Thousands of women on Monday marched through central Mexico City and a group of them focused a large part of their rage against the huge metal barrier wall authorities had erected around the palace to protect it from vandalism.

The demonstrators managed to topple a portion of the wall, which had been criticized as a symbol of repression, but they could not get past the second line of barriers and police protecting the presidential residence.

Three cleaning trucks and about 30 workers were deployed on Monday to clean away the hundreds of message and slogans painted on the Zocalo, Mexico City’s huge central square on which the National Palace is located and which was the epicenter of the Women’s Day protest.

Slogans such as “Not one more,” “Your barrier will not stop me” and “Rapist narco-state” could still be seen on the flagstones of the Zocalo.

In contrast to other years, the destruction was at a minimum among the businesses and restaurants along nearby streets, given that they had protected their storefronts with plywood sheets that the shopowners were removing on Tuesday morning.

The capital’s Metropolitan Cathedral remains protected with an enormous metal barrier that was covered during the march with painted messages, among them “Take your rosaries off our ovaries.”

In addition, the emblematic Fine Arts Palace was still surrounded by a metal wall covered with painted slogans, including “Resist” and “We want to live.”

Mexico, where more than 10 women are murdered each day, on March 8 became mired in controversy over the nomination of Felix Salgado Macedonio, a politician accused of rape, as the gubernatorial candidate in Guerrero state for Lopez Obrador’s National Renewal Movement (Moreno) party, although an internal survey of party members that would definitively confirm his candidacy has not yet been conducted.

Amid the tension, the president, who upon coming to power in 2018 had removed the barriers surrounding the National Palace, had a gigantic wall erected to prevent damage to the site.

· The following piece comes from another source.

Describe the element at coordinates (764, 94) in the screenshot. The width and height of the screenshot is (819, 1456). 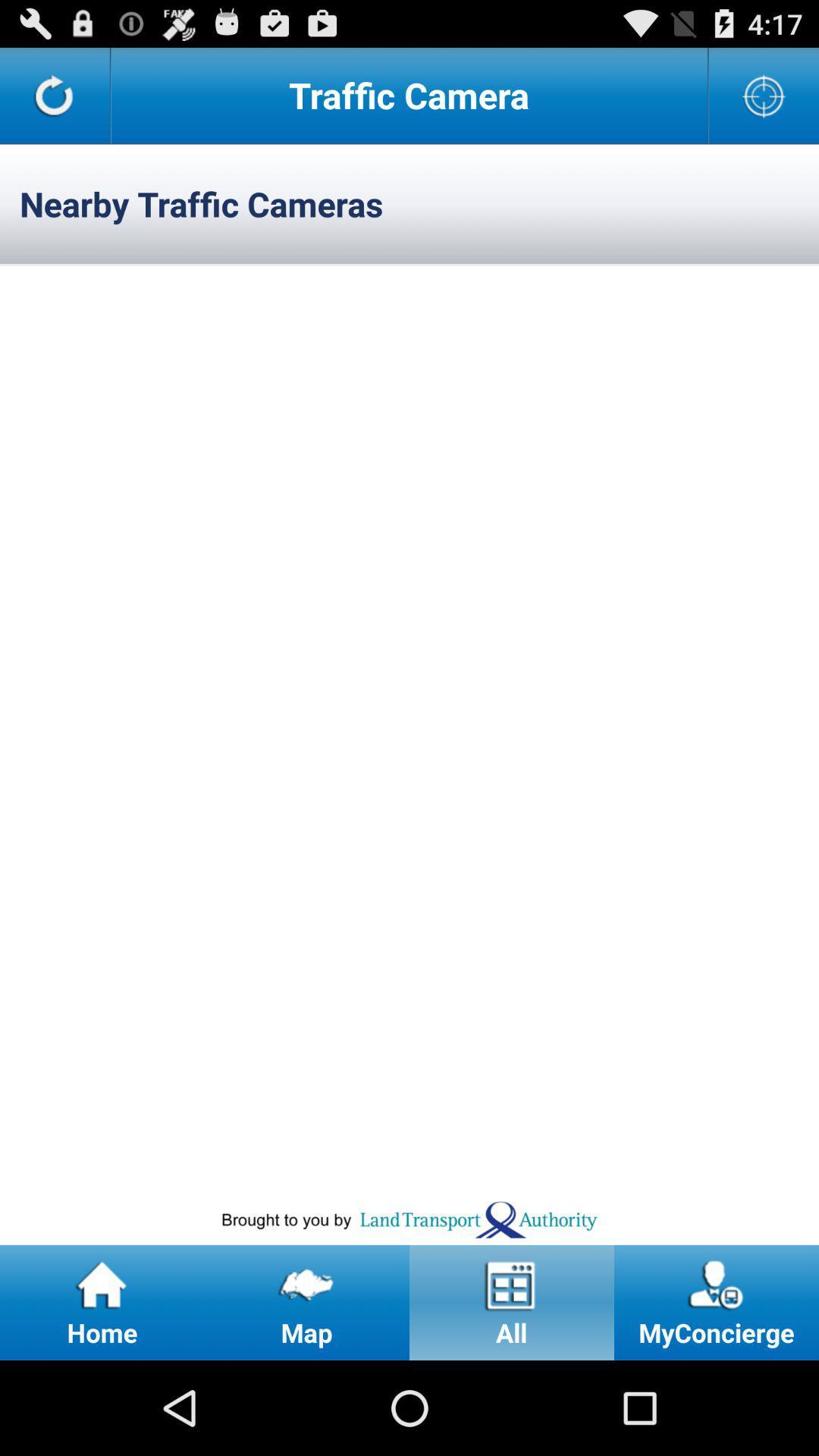
I see `scanner` at that location.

Over the weekend, women transformed the wall into a shrine to pay tribute to female murder victims, placing flowers and painting slogans at the site, and during the march on Monday activists were able to topple a portion of it.

At his morning press conference on Tuesday, Lopez Obrador reiterated that the government “did not fall into the trap of violence,” and – although the police deployed pepper spray against the protesters – he said that “the demonstrators were not attacked.”

The president once again – without providing any evidence – accused rightist conservatives of “fabricating” accusations against Salgado Macedonio.

Last year, Mexico registered 967 femicides, 16,545 rapes and a record of more than 260,000 emergency calls linked to violence against women.